Eu era uma típica adolescente de classe média, ou seja, não sabia o preço de nada, nunca tinha lavado uma peça de roupa na vida e achava que o leite vinha da caixinha (tá, eu não era tão alienada assim, mas vocês me concedam essa “licença poética”). Estava passando na frente do açougue e, pasma, percebi que tinha carne à venda. Não tive dúvidas: entrei na fila e depois de uma hora de torturante espera, cheguei em casa, triunfante, com dois quilos de carne de segunda! Sim, eu sobrevivi ao Plano Cruzado.

Eu não era assalariada, mas lembro de quando meus pais aplicavam o pagamento do mês no overnight.

Eu não era dona de casa, mas já “apostei corrida” com o funcionário do supermercado do bairro, que ia remarcando os preços várias vezes por dia.

Quando entrei na faculdade, as aulas particulares que dei para garantir o cineminha nosso de cada semana eram cobradas em OTN. Imaginem, uma aluna de Comunicação Social, com histórico de reprovação em matemática, calculando preços indexados.

Em resumo, me criei numa cultura inflacionária. Poderia dar muitos outros exemplos de como a inflação estava presente no meu dia-a-dia mesmo antes de eu integrar a chamada população economicamente ativa.

O resultado disso é que minha relação com dinheiro sempre foi, como direi?, bastante casual. Foi muito difícil aprender a me planejar financeiramente, e atribuo isto a diversos motivos (familiares, idiossincráticos), mas dentre eles com certeza destaco o fato de ter crescido lidando com uma moeda que, pelo menos na minha ótica, não tinha muita correspondência com a noção de valor real. (Aliás, minto: uma moeda não; várias.)

Hoje em dia tenho me esforçado para aprender – não sem dificuldade – a comprar só quando tenho dinheiro para pagar; a planejar as despesas fixas de forma consciente; a pesquisar preços. Ainda não atingi o ideal de viver a vida à vista, mas chego lá.

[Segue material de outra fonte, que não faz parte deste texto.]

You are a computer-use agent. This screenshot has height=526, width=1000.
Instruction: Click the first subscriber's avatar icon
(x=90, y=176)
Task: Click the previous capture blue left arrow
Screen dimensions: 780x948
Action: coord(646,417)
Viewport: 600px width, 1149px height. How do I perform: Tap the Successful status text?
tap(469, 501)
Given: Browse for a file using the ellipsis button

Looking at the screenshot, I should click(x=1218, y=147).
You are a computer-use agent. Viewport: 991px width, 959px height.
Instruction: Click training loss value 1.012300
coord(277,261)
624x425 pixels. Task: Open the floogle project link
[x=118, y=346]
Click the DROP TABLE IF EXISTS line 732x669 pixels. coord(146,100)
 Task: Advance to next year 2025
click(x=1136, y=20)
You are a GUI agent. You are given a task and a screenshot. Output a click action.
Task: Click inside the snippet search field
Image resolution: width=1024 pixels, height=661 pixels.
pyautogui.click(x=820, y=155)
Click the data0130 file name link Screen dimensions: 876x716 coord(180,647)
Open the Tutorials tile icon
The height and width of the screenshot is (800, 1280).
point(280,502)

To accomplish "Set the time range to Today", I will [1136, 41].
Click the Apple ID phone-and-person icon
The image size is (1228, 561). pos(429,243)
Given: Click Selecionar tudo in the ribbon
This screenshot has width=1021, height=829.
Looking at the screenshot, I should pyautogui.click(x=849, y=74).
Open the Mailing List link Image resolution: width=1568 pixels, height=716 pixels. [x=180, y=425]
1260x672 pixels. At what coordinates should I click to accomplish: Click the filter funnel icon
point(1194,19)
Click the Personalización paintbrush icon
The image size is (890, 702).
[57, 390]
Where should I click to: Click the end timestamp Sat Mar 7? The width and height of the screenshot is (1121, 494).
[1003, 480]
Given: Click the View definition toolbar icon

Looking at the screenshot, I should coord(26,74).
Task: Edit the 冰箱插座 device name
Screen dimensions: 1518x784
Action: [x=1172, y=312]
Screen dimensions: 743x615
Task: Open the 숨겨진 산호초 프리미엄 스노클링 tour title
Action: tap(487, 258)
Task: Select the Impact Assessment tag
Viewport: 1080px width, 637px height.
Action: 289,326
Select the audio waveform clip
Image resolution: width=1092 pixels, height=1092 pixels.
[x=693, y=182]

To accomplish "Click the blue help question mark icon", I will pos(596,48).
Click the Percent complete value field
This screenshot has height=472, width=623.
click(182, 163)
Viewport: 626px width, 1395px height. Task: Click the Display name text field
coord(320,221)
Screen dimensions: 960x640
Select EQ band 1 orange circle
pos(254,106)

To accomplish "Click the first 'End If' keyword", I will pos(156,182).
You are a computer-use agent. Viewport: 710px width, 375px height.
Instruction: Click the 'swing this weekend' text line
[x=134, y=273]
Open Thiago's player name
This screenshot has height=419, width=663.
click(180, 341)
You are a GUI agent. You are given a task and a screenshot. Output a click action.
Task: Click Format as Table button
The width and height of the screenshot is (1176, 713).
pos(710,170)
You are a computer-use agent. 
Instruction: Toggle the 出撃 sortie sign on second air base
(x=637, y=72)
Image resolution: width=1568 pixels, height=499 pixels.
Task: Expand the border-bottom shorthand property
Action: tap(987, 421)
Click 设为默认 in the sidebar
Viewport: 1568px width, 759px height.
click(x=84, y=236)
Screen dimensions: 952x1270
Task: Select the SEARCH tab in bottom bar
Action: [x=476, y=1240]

488494_36019311Quinze anos atrás, o noticiário econômico era inteiramente pautado pela cobertura da inflação. Decisões políticas eram tomadas em função da necessidade de controle (ou não) de preços. A estabilidade econômica trouxe, nesse sentido, uma tranquilidade institucional que, na minha opinião, beneficiou muito a consolidação da até então frágil democracia brasileira.

Não tenho conhecimento nem estofo intelectual suficientes para elaborar esse raciocínio. Mas não posso deixar de pensar que o Plano Real foi um marco na nossa história. E, por consequência, na minha.